Il mio «amarcord» personale affonda le radici nella parrocchia cittadina in cui sono nato, dove negli anni Settanta c’era molto verde e la percentuale di contadini si manteneva discreta rispetto a molte altre località. Ebbene, proprio nella via in cui sono nato, nel giardino di una bella villa signorile, i vecchi proprietari avevano fatto costruire una grotta di Lourdes alta quasi una decina di metri, con la grande statua della Madonna in alto, come viene ritratta nell’iconografia classica. In basso, inginocchiata, la grande statua di Santa Bernadette con accanto una pecora. Grazie alla bontà dei proprietari, ogni sera del mese di maggio, tranne il sabato e la domenica, giungeva alla grotta il curato della parrocchia, che guidava la recita del Rosario, teneva alcune riflessioni e poi parlava con la gente della via. Per noi fanciulli e ragazzi era anche una ghiotta occasione per giocare a nascondino, correre nei prati e nei campi, scatenando ogni tanto le ire dei contadini, e acchiappare maggiolini e lucciole che da decenni non si vedono più a causa dell’inquinamento.

Questo quadro religioso-sociale si è frantumato in nemmeno un decennio. Il matrimonio dell’unica figlia, poi la morte della moglie, indussero il proprietario a vendere terreno e giardino a una società. Nonostante i mugugni degli abitanti, i proprietari li trasformarono in un parcheggio disordinato. Per un anno fu permessa la recita del Rosario per un giorno alla settimana. Poi fu la volta della grotta. Bernadette e la sua pecorella vennero coperte da stracci, quasi fossero materiale di cui vergognarsi. Poi toccò alla Beata Vergine Maria e infine, assurdamente, a tutto il complesso, che venne totalmente abbattuto, come fosse un orrore edilizio o qualcosa che andava eliminato per chissà quali cause. Per gli abitanti fu una ferita inaspettata, perché la grotta non dava fastidio a nessuno e nemmeno intralciava le attività dei nuovi proprietari.

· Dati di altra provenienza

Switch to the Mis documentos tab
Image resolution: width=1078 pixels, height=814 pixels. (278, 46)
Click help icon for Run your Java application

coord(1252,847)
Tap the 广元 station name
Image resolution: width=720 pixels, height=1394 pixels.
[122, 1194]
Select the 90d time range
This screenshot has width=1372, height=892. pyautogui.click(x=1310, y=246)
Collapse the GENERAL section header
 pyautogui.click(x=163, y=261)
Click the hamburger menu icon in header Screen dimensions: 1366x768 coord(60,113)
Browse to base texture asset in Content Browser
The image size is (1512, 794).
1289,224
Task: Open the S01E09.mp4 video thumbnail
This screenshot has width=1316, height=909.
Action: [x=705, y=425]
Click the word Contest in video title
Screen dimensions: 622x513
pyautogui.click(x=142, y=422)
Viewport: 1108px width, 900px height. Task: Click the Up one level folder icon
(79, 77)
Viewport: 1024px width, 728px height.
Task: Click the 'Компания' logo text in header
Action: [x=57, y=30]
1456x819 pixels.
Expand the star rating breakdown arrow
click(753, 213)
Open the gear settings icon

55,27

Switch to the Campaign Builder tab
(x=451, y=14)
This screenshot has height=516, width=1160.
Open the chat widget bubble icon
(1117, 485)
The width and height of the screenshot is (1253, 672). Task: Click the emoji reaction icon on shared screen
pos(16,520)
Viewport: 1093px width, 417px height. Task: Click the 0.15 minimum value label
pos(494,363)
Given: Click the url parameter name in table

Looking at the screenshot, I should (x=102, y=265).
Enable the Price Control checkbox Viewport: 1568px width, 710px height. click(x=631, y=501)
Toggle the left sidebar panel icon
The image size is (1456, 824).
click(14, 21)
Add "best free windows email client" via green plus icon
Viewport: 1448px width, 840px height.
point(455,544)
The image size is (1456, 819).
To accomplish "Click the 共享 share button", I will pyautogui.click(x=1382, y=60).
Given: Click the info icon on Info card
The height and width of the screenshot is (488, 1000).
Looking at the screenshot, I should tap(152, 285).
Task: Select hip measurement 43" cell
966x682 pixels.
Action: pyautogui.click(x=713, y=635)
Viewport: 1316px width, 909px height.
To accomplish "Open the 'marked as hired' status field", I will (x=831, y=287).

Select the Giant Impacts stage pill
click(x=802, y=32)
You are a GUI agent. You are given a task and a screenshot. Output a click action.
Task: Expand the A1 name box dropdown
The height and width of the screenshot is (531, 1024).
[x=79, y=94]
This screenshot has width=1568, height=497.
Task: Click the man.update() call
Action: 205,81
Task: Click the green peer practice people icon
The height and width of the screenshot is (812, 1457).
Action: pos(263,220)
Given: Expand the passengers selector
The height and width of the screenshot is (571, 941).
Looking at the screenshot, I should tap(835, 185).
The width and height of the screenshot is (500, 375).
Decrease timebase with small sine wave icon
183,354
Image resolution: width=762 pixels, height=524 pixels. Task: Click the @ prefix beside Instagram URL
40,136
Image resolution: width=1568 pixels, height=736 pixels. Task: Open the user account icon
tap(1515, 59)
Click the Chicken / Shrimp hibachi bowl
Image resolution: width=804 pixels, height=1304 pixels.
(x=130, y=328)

Nessuno poté bloccare lo sfascio, perché la grotta rientrava nella proprietà. Ancora oggi, quando passo lì accanto, mi ricordo ciò che non c’è più per insipienza umana.

E pensare che a due-trecento metri da quella grotta, ancora oggi sorge una santella mariana di fine Ottocento. Quando il terreno venne acquistato per costruirvi condomini, l’impresa voleva abbatterla, ma invece, per le nuove leggi, dovette restaurarla e ora appare in tutta la sua bellezza.